Solved – Softmax with log-likelihood cost

likelihoodmachine learningneural networkssoftmax

I am working on my understanding of neural networks using Michael Nielsen's "Neural networks and deep learning."

Now in the third chapter, I am trying to develop an intuition of how softmax works together with a log-likelihood cost function.
http://neuralnetworksanddeeplearning.com/chap3.html

Nielsen defines the log-likelihood cost associated with a training input (eq. 80) as
$$C \equiv -\ln{a_y^L}$$
where $a_y^L$ is the activation for the desired output ($L$ being the index of the last layer). Nielsen claims that if we apply the softmax function to the last layer $$a_j^L= {e^{z_j^L} \over \sum_k e^{z_k^L}}$$
where $z_j^L$ is the weighted input for the $j$th neuron in the output layer, we get
$${\partial C \over \partial b_j^L} = a_j^L – y_j$$
and
$${\partial C \over \partial w_{jk}^L} = a_k^{L-1}(a_j^L – y_j)$$
where $b_j^L$ is the bias of the $j$th neuron in the output layer and $w_{jk}^L$ is the weight between the $k$th neuron in the last but one layer and the $j$th neuron in the last layer.
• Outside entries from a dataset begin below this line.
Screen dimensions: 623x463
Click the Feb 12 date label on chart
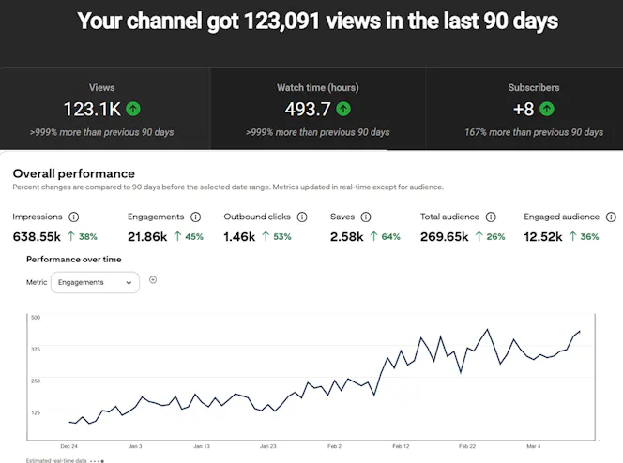tap(401, 446)
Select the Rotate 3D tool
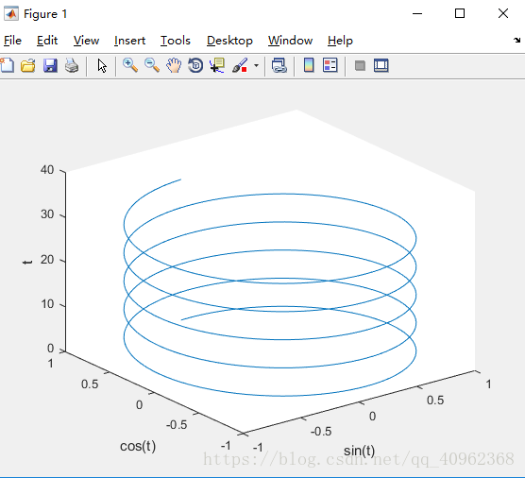Viewport: 525px width, 478px height. [195, 65]
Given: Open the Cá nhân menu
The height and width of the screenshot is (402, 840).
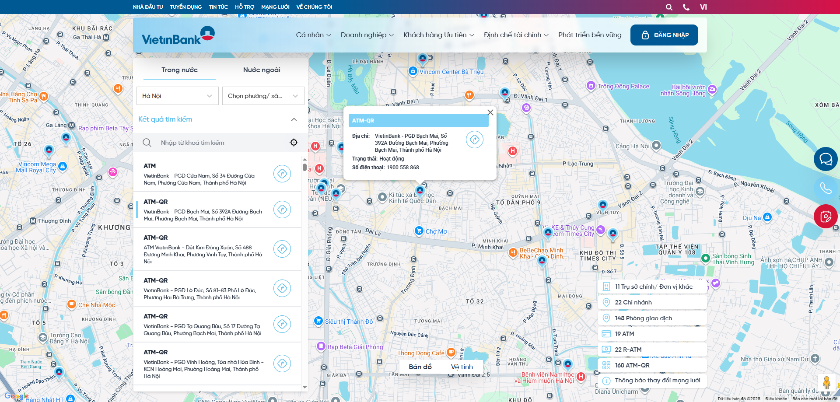Looking at the screenshot, I should tap(313, 35).
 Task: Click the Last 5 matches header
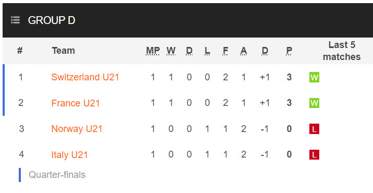click(x=342, y=51)
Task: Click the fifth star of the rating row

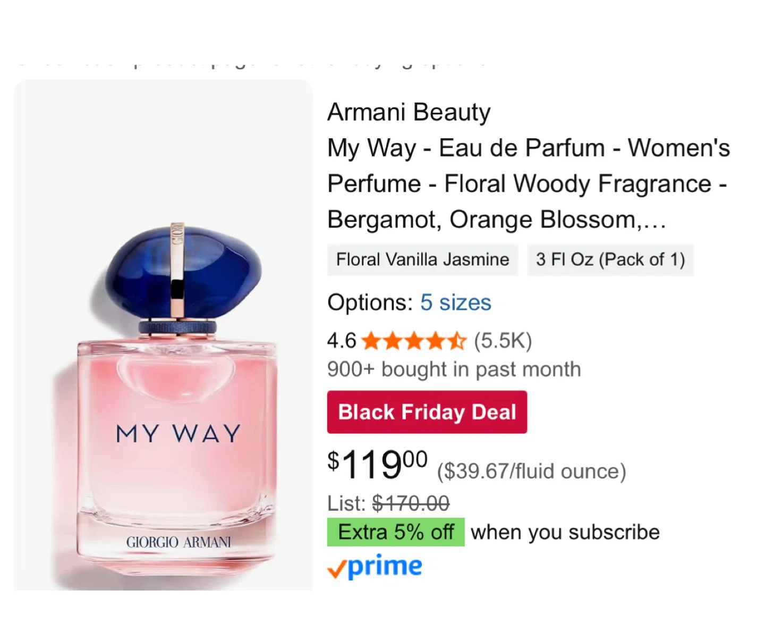Action: (x=458, y=341)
How does he arrive at this result? Aren't we supposed to measure the cost only for the desired output $y$? In the two last equations we seem to be doing this over all the output neurons. I am aware of the implications of backpropagation, for instance of
$${\partial C \over \partial b_j^L}={\partial C \over \partial z_j^L}={\partial C \over \partial a_j^L}{\partial a_j^L \over \partial z_j^L}$$
however, I am still missing how we get the partial derivatives with respect to weights and biases.

Best Answer

I have not read the book you mentioned. But it seems you probably missed the point of backpropagation. Yes, you only need to measure the cost of the output usually, but in order to train your model (i.e., get the desirable weights and biases), you have to compute the gradients of the cost w.r.t. all the weights and biases. That is why you have the last equations. Now for example, you get: $$ {\partial C \over \partial b_j^L}={\partial C \over \partial z_j^L}{\partial z_j^L \over \partial b_j^L}=(\sum_k{\partial C \over \partial a_k^L}{\partial a_k^L \over \partial z_j^L}){\partial z_j^L \over \partial b_j^L} $$ where you know all the functions of $C(a), a(z)$, and $z(b)$. And you have, $$ {\partial C \over \partial a_k^L} = {\partial{-\ln{a_y^L}} \over \partial a_k^L} = \begin{cases} - {\frac 1 {a_y^L}}, &k=y \\ 0, & k!=y \end{cases} $$

$$ {\partial a_k^L \over \partial z_j^L} = \begin{cases} a_j^L(1-a_j^L), &j=k \\ -a_k^L a_j^L,&j!=k \end{cases} $$

$$ {\partial z_j^L \over \partial b_j^L} = 1 $$

Then you have, $$ {\partial C \over \partial b_j^L} = \begin{cases} a_j^L-1, &j=y \\ a_j^L,&j!=y \end{cases}, \space $$ i.e., $$ {\partial C \over \partial b_j^L} = a_j^L - 1_{j = y} = a_j^L - y_j $$